The powdery mildew fungus of barley, Blumeria graminis f. sp. hordei (Bgh), is an obligate parasite. If the fungus fails to form a haustorium in a barley cell, it cannot absorb nutrients from the host cell and will die. To survive after failure of the first penetration, the fungus attempts a secondary attack from a second lobe of the appressorium (APP). If the secondary attack is successful, the fungus can form haustoria in barley cells and take up nutrients, and then finally propagate, forming new conidia. However, a highly resistant condition is induced in the same host cell as a result of the failure of the first attack by Bgh. This condition makes it difficult for the fungus to successfully penetrate the same cell that the first lobe failed to penetrate. Interestingly, when the fungus fails to penetrate with the first lobe, there is a high tendency for a second lobe to emerge on the side opposite the first lobe.
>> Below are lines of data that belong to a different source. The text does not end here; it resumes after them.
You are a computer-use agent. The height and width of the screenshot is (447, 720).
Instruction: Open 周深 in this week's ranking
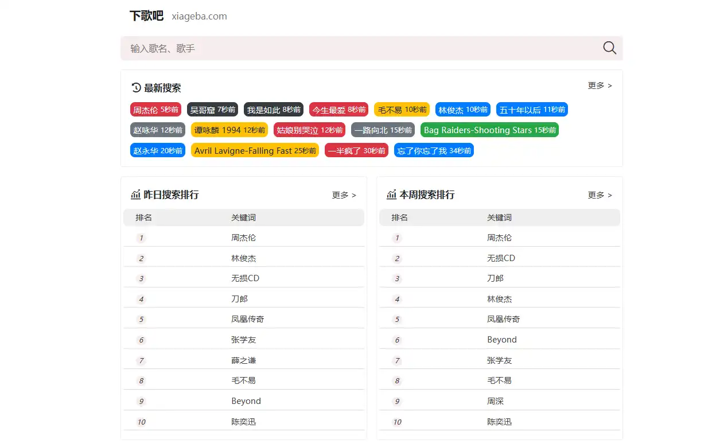495,401
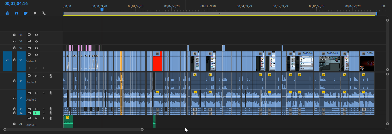
Task: Solo the Audio 2 track
Action: (x=43, y=93)
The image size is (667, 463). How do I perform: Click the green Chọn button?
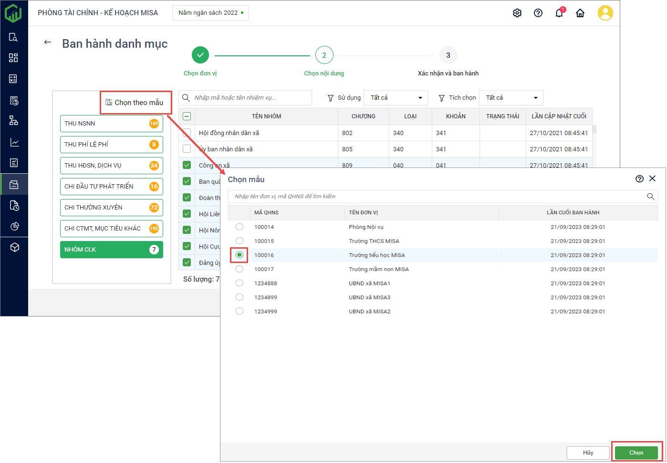tap(636, 452)
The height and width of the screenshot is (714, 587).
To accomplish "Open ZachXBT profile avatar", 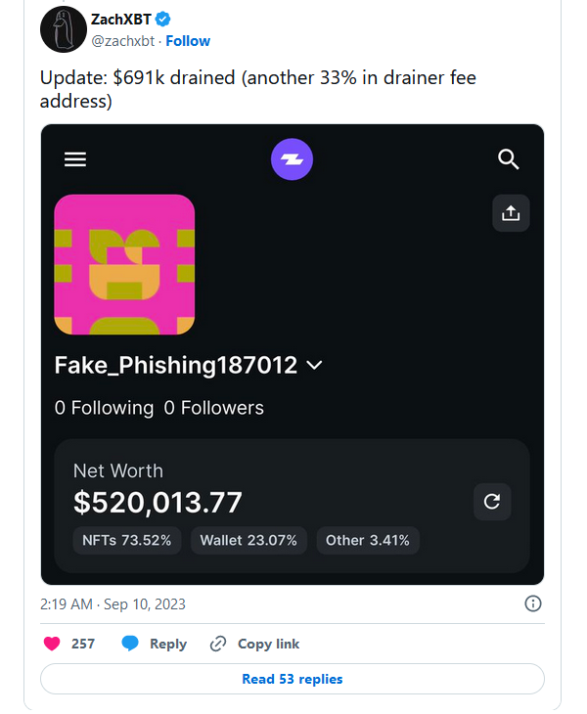I will tap(64, 29).
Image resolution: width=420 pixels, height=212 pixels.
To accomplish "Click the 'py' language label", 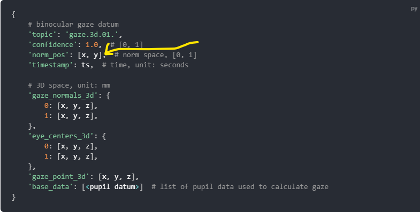I will tap(414, 9).
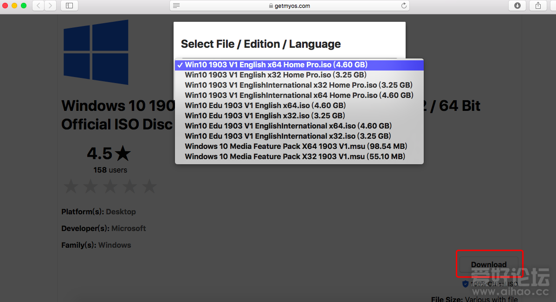Select Windows 10 Media Feature Pack X64 msu

(296, 147)
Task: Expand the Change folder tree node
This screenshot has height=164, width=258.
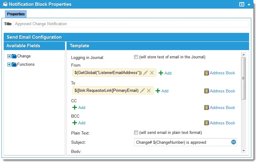Action: click(9, 56)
By means of the manner, a second lobe would penetrate a cell adjacent to the cell of the first attack when the appressorial germ tube (AGT) lies parallel to the border between host cells. Moreover, when the conidia land on part of the coleoptile instead of the cell border, most of the apices of the APP reach the cell border and attempt to penetrate adjacent to the cell on which the APPs were formed. This phenomenon means that a second lobe penetrates a cell adjacent to the cell of the first attack whichever the second lobe emerges on the side opposite or same the first lobe. Surprisingly, most of the secondary attack on the cell adjacent to the cell of the first attack ends before the resistance induced by the failure of the first attack is transferred. Hence, the results show that the second lobes escape, in both a timely and spatial manner, the highly inaccessible state in the same cell enhanced by the failure of a prior attack by the first lobe.